Achieving Ambitious Road Safety Targets

 

Description

The proposed orientation of the research is on aspects of the work that can assist high level decision making on road safety funding, priorities and progress. This transport research project can add most value by focussing on the following key areas, which reflect some refinements of the original orientations:

  • Effective Strategies and Actions

    The project will provide the latest research advice on how responsive levels of fatalities and injuries have been to recent measures, including in the key areas most resistant to reductions. In doing so, it will provide insights into the effectiveness - in terms of road safety outcomes - of the different combinations of measures currently being pursued by countries at different levels of economic development and road safety performance. This part will involve detailed comparative analysis of the latest trends in road safety fatalities amongst the key groups (children, the young, the elderly, those in-between, motorcyclists, pedestrians, etc.) and research on the most effective future approaches. The project will consolidate the findings of recent reports (e.g. children's road safety) and current projects (e.g. speed and young drivers) and also compare the latest relative performance across countries on high risk areas (speed, alcohol and drugs, rural, etc.).
  • Road Safety Funding

    The project will undertake research into the overall funding of road safety measures. It will identify on a comparative basis the costs typically being incurred by governments on road safety as a proportion of GDP and government budgets and in relation to the size of their road safety task. It will also research the allocation of budget funding across the different portfolios (transport, health, police/judicial, etc.) in relation to road safety and where possible, the trends in their shares.
  • Resource Allocation

    The project will explore the relationship between: the costs of road crashes, the benefits of improved road safety implicit in the political targets; the government and private funds currently being devoted to prevention of road crashes, fatalities and injuries; and where these occur, their consequences. It will explore in particular the balance in resource allocation between the funding of preventative measures on one hand and on the other, funding the activities required to deal with the consequences of road crashes (public health/hospitals, legal/courts, repair/replacement of property damaged, etc.) This part will explore the increasing share of budget funding that might be needed on "prevention" as opposed to dealing with the "consequences" of road crashes, as road fatalities fall towards the -50% targets.

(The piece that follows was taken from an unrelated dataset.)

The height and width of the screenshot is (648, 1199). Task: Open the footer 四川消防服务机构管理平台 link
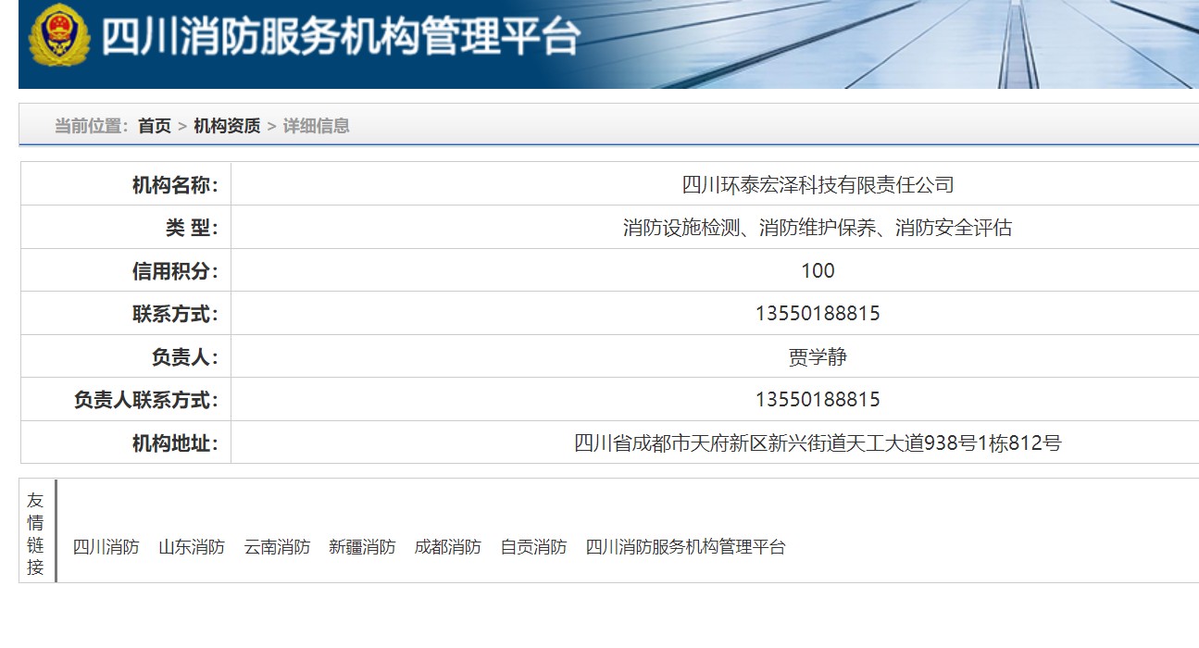tap(685, 547)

The study will then draw research-based conclusions on suggested best approaches in future to achieving the further reductions in fatalities required, as well as on levels of funding required and resource allocations between prevention and consequences.

Participants

The following countries participate in the study: Australia, Austria, Canada, Czech Republic, Denmark, Finland, France, Germany, Greece, Japan, Netherlands, New Zealand, Norway, Poland, Spain, Sweden, Switzerland, Ukraine, United Kingdom and the United States.

Status Report

The final report will be published in 2008.